Sometimes I think we have our priorities wrong.
As a pedestrian, I feel mildly narked I’m kept waiting at a crossing as vehicles are prioritised and fly merrily on their way. (Well, let’s be realistic. With the state of Bristol’s traffic, they crawl at the pace of a tortoise that’s just been discharged from the vet’s after a double hip replacement.)
It’s as if a ton of metal, spark plugs, fan belts and a hundred odd years of invention is more important than a messy old heart muscle, a pair of wheezy lungs and millions of years of evolution.
That’s when I’m a pedestrian, of course. When I’m riding in the bus or on the rare occasion I’m in a car, I’ll swear at the red lights as much as the next traveller.
It’s sad how we prioritise the young over the old, too, holding up the bloom of youth, our days of acne and dangerously high hormone levels, as the pinnacle of our lives from which the only way is down. We don’t revere the experience that the elderly have, the wisdom, the sheer bloody mindedness, tenacity and old school opinions that can make them so interesting to talk to – if a nightmare to share a Christmas with.
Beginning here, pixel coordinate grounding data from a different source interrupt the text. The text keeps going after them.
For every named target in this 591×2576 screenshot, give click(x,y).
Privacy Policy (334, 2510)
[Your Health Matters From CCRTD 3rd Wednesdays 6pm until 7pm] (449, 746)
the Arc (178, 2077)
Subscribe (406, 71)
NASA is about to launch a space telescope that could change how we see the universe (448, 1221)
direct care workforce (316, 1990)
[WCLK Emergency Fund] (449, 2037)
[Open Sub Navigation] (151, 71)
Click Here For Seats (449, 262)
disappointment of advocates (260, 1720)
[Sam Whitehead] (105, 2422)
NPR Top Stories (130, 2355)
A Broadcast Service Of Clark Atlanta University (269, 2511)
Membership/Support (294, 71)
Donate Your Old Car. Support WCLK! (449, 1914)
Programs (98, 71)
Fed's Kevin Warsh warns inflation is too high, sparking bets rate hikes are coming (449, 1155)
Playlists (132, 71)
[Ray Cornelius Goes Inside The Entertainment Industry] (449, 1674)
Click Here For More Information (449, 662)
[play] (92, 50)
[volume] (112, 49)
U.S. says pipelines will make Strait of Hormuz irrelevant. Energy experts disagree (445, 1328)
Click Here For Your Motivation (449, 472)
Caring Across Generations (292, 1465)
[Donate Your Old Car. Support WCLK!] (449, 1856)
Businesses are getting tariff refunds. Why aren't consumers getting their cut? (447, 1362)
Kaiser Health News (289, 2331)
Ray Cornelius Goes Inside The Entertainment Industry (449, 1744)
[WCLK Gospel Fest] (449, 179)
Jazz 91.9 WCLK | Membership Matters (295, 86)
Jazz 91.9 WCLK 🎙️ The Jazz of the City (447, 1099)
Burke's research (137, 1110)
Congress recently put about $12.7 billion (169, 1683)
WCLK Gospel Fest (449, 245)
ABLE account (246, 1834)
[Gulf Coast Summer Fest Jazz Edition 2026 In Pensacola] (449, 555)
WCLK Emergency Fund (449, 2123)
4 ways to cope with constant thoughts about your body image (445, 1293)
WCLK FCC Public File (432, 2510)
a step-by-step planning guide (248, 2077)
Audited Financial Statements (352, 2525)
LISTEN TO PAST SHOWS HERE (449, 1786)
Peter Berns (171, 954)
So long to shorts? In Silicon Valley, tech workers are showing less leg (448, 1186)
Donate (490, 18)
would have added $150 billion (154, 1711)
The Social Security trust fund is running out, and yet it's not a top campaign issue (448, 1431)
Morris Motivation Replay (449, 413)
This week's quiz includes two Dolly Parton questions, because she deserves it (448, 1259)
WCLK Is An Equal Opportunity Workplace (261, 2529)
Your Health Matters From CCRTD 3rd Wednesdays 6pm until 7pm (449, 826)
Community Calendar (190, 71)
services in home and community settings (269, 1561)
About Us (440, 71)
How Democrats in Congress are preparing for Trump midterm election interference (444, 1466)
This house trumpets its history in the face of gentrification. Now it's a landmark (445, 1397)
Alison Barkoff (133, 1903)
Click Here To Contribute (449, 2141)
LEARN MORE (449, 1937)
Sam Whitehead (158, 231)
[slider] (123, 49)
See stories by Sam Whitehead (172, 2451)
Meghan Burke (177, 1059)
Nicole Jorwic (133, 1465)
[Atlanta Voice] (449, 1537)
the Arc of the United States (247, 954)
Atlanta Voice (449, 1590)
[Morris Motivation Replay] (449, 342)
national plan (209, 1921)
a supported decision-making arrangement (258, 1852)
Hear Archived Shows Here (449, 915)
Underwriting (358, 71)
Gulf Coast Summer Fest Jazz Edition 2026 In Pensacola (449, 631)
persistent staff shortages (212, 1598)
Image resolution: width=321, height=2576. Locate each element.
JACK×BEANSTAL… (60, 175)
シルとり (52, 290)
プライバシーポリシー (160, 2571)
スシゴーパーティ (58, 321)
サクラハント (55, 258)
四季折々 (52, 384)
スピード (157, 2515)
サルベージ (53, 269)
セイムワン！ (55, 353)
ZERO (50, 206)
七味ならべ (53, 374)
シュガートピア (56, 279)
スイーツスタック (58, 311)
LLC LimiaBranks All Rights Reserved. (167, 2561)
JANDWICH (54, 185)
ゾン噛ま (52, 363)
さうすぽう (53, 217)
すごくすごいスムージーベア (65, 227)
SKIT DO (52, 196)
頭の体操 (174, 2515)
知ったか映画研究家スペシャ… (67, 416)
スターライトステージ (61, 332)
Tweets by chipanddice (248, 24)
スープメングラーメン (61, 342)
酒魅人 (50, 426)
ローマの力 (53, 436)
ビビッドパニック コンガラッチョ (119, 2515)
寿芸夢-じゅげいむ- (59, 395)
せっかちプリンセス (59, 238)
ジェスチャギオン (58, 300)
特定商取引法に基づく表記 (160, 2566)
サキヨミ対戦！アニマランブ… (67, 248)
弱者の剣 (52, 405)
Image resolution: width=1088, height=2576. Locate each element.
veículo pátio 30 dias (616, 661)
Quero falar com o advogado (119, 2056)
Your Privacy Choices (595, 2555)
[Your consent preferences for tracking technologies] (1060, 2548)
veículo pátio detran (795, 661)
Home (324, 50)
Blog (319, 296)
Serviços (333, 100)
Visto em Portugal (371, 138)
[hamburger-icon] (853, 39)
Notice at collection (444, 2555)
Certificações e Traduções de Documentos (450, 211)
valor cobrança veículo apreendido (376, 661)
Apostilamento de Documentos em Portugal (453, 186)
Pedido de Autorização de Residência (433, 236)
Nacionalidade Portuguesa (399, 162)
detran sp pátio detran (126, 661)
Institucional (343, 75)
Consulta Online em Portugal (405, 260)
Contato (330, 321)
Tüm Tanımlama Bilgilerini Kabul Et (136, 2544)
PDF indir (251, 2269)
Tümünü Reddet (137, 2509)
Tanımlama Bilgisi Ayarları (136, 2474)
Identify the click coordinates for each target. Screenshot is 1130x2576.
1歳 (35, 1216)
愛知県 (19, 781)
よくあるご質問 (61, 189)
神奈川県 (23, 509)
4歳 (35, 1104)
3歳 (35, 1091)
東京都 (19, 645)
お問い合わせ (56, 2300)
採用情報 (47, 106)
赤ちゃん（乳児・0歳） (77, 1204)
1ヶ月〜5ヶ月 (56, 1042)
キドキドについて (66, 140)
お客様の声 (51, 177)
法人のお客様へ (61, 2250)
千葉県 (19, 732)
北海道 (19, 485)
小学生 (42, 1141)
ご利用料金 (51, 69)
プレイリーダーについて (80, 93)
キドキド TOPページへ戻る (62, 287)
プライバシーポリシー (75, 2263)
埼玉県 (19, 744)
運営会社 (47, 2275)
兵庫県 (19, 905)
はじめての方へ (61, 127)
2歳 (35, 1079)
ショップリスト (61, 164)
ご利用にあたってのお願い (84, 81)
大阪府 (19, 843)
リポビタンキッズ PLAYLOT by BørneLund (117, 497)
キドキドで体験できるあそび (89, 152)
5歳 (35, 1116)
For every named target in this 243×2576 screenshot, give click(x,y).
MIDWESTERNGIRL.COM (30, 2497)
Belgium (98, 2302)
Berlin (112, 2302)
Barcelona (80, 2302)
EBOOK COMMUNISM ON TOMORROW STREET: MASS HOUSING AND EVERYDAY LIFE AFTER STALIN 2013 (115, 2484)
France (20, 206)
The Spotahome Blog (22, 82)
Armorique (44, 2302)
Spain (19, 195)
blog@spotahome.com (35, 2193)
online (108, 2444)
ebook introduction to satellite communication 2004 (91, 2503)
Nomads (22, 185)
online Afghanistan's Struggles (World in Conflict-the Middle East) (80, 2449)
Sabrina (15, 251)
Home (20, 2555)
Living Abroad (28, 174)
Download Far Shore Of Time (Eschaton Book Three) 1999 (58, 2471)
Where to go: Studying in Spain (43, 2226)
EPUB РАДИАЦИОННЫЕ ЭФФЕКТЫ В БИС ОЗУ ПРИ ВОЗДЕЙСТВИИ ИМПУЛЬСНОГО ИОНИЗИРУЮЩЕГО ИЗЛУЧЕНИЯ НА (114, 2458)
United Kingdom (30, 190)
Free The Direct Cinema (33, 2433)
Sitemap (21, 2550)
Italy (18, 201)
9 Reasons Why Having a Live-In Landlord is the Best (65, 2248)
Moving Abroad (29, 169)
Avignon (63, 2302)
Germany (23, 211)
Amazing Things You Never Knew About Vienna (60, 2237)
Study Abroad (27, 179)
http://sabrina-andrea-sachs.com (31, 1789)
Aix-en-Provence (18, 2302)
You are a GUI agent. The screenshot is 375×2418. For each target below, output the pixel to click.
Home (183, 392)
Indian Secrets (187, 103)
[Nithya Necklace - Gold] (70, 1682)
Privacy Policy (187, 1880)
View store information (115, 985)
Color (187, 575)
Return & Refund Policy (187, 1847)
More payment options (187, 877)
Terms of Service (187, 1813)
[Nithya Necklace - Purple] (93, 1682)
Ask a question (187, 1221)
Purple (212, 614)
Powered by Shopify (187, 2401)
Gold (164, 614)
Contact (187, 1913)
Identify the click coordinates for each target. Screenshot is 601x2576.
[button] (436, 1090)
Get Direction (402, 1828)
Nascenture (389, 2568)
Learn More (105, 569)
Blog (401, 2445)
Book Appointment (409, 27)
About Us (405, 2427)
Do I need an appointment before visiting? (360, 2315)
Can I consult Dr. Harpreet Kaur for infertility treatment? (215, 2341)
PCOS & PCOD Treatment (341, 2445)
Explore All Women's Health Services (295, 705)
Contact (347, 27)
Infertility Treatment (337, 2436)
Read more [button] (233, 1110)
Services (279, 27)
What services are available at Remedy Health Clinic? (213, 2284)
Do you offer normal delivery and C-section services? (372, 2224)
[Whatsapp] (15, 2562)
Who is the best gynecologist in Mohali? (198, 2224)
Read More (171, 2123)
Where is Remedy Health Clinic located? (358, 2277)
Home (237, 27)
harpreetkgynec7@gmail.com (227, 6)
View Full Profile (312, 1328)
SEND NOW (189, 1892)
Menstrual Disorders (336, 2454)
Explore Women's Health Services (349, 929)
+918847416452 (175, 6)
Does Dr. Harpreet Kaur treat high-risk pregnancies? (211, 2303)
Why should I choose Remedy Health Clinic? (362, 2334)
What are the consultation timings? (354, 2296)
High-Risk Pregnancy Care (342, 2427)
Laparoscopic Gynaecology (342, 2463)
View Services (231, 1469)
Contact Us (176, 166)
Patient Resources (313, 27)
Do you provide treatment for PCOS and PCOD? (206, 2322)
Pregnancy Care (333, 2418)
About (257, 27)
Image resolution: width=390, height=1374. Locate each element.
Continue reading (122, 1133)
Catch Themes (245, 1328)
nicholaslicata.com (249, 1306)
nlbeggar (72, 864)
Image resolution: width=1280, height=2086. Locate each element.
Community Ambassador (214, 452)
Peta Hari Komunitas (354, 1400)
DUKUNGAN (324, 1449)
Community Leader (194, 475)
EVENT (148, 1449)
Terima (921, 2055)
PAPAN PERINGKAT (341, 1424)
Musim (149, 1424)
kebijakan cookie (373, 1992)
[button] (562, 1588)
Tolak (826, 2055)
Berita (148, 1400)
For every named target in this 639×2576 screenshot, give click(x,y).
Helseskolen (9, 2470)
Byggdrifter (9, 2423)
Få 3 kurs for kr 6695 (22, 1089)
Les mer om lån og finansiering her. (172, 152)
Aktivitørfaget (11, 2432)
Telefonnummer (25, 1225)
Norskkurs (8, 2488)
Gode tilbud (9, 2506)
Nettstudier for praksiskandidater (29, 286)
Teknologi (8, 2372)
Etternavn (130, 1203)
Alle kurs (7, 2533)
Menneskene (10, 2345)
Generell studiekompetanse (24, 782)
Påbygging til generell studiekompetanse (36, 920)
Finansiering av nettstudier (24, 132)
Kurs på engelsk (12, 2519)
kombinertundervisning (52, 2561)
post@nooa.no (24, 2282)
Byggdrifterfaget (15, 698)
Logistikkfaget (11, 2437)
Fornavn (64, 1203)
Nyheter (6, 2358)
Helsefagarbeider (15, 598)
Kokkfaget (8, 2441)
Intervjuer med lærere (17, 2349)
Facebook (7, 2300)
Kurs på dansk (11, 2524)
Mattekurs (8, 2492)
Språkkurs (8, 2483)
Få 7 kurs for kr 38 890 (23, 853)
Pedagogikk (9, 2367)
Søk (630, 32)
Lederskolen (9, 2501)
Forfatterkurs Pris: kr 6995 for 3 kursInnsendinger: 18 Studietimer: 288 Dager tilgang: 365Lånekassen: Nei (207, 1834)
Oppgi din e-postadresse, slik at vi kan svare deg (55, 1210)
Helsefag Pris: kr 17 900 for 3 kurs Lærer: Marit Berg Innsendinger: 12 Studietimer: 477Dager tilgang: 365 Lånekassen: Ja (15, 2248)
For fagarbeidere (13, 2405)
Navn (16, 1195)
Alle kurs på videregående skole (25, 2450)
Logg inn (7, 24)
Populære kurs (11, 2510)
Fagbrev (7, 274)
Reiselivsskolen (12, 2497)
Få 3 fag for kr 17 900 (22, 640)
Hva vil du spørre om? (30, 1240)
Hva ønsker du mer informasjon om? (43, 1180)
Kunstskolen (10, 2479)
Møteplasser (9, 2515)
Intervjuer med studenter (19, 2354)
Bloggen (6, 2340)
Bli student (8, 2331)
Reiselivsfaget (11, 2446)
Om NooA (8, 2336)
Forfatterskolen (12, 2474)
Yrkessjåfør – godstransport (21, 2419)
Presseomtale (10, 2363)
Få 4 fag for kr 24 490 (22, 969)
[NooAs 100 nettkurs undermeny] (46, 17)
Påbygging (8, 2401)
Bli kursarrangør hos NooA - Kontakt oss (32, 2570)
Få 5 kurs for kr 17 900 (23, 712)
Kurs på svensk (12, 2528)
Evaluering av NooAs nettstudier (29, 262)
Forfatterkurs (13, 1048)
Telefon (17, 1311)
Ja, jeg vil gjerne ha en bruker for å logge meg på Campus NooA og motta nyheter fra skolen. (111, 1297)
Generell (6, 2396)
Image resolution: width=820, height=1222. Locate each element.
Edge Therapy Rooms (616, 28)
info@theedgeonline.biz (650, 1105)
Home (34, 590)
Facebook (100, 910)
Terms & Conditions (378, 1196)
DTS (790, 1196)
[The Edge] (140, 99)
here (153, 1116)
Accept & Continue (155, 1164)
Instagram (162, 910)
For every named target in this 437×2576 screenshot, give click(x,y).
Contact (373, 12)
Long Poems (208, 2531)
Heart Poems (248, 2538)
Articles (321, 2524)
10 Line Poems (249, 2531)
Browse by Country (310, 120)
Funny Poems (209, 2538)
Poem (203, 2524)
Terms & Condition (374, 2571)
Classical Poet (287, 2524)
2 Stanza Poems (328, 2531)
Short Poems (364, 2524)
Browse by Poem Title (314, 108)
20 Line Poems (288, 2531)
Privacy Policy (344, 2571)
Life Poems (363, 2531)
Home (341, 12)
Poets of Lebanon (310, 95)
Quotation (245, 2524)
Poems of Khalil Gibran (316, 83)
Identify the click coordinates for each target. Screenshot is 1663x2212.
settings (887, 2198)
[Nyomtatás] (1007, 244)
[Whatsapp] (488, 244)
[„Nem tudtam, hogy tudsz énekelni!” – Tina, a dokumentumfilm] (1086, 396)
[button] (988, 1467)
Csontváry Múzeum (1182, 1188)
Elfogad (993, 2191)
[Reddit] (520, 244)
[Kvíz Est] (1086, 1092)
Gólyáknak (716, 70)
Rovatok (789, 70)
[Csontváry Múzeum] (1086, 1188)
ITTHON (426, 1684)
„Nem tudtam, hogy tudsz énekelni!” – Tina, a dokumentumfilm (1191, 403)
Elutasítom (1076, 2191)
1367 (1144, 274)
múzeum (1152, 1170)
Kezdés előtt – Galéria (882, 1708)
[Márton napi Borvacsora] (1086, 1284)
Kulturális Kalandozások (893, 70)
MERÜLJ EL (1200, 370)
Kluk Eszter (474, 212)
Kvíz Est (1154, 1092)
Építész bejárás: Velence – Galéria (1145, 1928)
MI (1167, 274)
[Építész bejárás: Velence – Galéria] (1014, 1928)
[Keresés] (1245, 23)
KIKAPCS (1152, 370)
Of, course, I’m increasingly feeling this way as I grow into what other people would term ‘older lady’ status. I feel I have a truck load of knowledge and experience to impart to younger people, especially my son – just don’t expect me to recall any of it quickly.
The reason for my PRE – RAMBLE (a rambling preamble and a word I just made up, but will now use more often) is reading.
You see, I don’t want reading as a wonderful, engaging, enlightening pasttime to go the way of the dodo and the ra-ra skirt. I want to encourage young people to continue reading and not turn to gaming and publishing photos of their genitalia on social media as ways to pass the long hours before the sweet release of death. To do this, may I suggest prioritising readers by installing
You know, like cycle lanes but for the less physically fit. Special paths (with a drawing of a book on the ground in lovely, luminous paint, of course) would be made extra smooth, to avoid trip hazards – no raised curbs or wonky paving slabs here. Also, readers will automatically have right of way when crossing a road, so they don’t even need to look up from their books, no longer having to choose between life and finding out whodunnit.
You might need an especially adapted Sat Nav (with a lovely, soothing voice – probably Stephen Fry) to stop you from veering off into the river / flower beds / oncoming traffic, though.
We could extend the idea to make the top deck of buses a Quiet Zone for readers, installing book rests and overhead lamps at every seat and a lending library at the back, so you could borrow a book from one bus and when you’ve finished, leave it on the next bus you travel on.
I think these ideas might make us love the written word just a bit more.
What do you think? What innovations would you bring in to encourage people to read?